A 15-page typewritten briefing memorandum by astrophysicist Eric W. Davis, dated 16 October 2002, memorializing an in-person conversation with Adm. Thomas R. Wilson, then-Vice Director of the Defense Intelligence Agency. The memo was surfaced via leak to *Politico* in April 2019. It describes Wilson's account of being denied access to a black special-access program held by a private aerospace corporation; Wilson has disputed some specifics; Davis has stood by the document.

What's documented

The document is a 15-page typewritten memorandum, dated 16 October 2002, on the personal letterhead of Eric W. Davis, PhD (astrophysics, University of Arizona; senior research physicist at EarthTech International, the Austin, Texas, foundation directed by Harold E. Puthoff). The memo memorializes a conversation Davis states he held earlier that day at the Las Vegas home of physicist and Apollo 14 astronaut Edgar Mitchell, with Adm. Thomas R. Wilson, USN (ret.), who had served as Vice Director of the Defense Intelligence Agency from 1994 to 1997 and as Director of Intelligence (J-2) of the Joint Chiefs of Staff from 1999 to 2002.

In the memo, Davis records Wilson as describing a 1997 sequence in which Wilson, then-DIA Vice Director, was approached by Mitchell and colleagues with a request to investigate a black program involving recovered non-human technology. Wilson is described as having pursued the inquiry, identified a specific unacknowledged special access program (USAP) held within a private aerospace corporation, and traveled to the corporation’s facility expecting to be briefed under his J-2 credentials. According to the memo, Wilson’s access was refused by the program’s three-person Operating Authority on the grounds that the program’s MOU with the DoD limited access strictly to those with operational need-to-know, and that the Vice Director of the DIA did not qualify. The memo describes Wilson’s anger at having been refused and his concerns about the constitutional implications of a program held within a private corporation operating outside congressional oversight.

The document surfaced publicly in April 2019 through Bryan Bender at Politico, who reported the existence and provenance of the memo. The leak source was not Eric Davis. The memo had been part of the personal papers of Edgar Mitchell, who died in 2016; the document was located among his papers after his death.

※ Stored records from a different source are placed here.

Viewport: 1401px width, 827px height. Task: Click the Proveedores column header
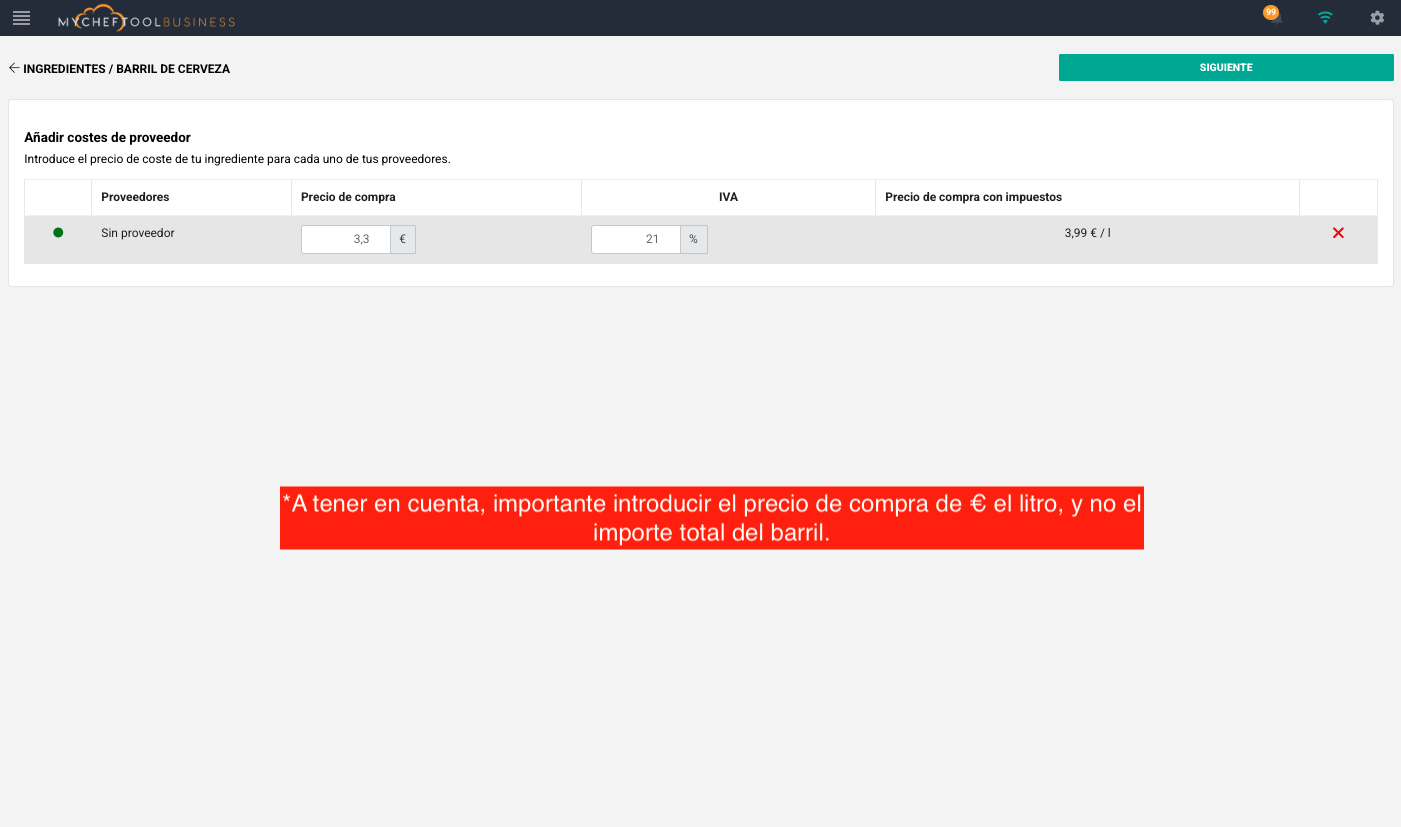[135, 197]
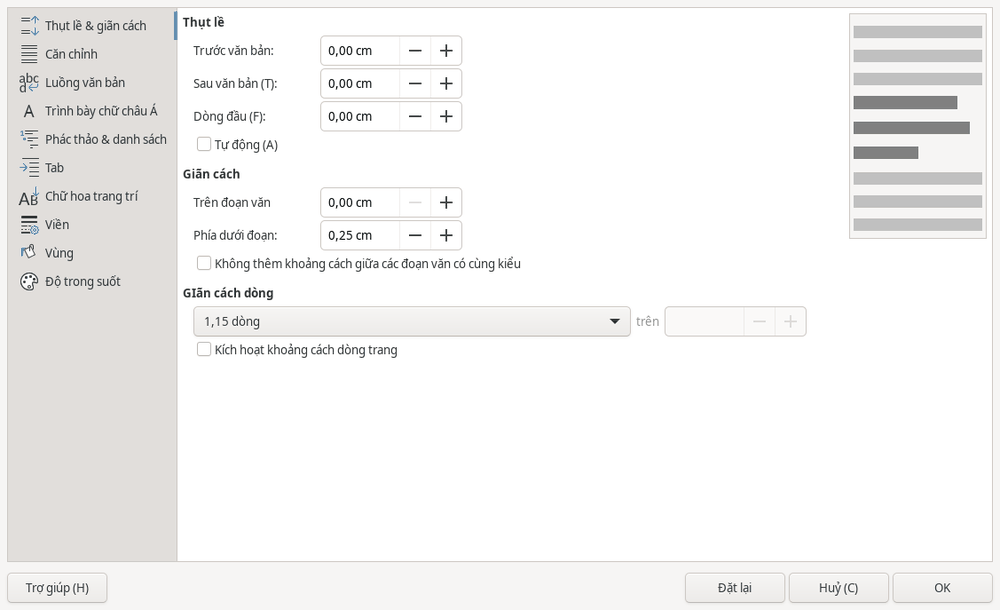
Task: Click the Huỷ (C) cancel button
Action: [x=839, y=588]
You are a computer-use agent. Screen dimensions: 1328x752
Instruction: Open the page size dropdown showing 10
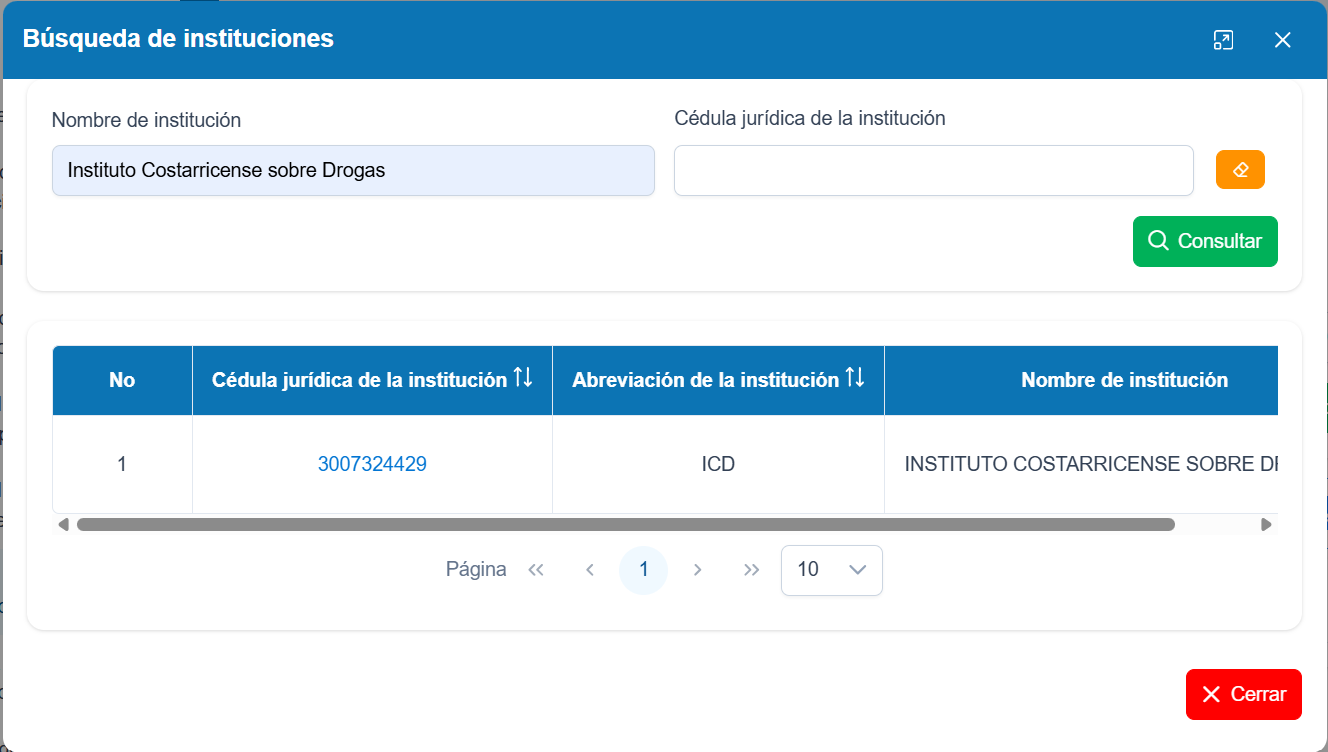click(x=832, y=569)
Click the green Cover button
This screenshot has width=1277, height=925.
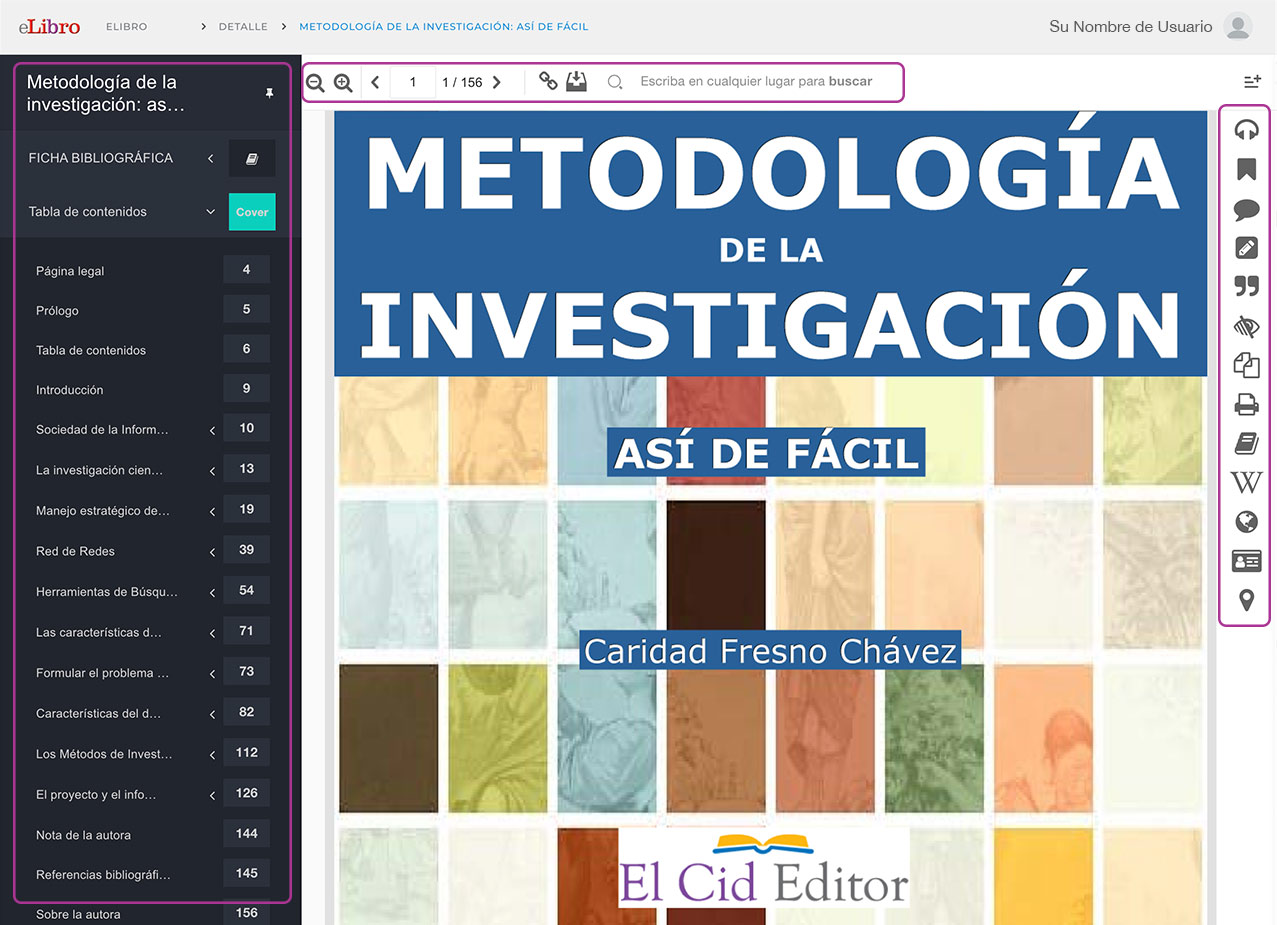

Adm. Wilson, contacted by Politico and subsequent outlets, disputed specifics of the memo. He acknowledged having met with Davis and Mitchell but stated that the memo’s characterization of his statements was inaccurate in significant respects. He did not publicly identify which specifics were disputed. Eric Davis, in subsequent statements (including under oath in classified session with the Senate Select Committee on Intelligence, on the basis of public reporting), has stood by the contents of the memo. The private aerospace corporation named in the memo’s body — referred to obliquely — has been the subject of public speculation but has not confirmed or denied any involvement.

The Wilson–Davis memo is, as of 2026, the longest and most circumstantially detailed first-person memorandum on the public record claiming a U.S. flag-officer-level encounter with a compartmented private-sector UAP-retrieval program. It is also disputed by its named subject in nonspecific terms. The public record is the memo, Wilson’s nonspecific dispute, Davis’ standing by the memo, and the absence of confirmation from the named corporation.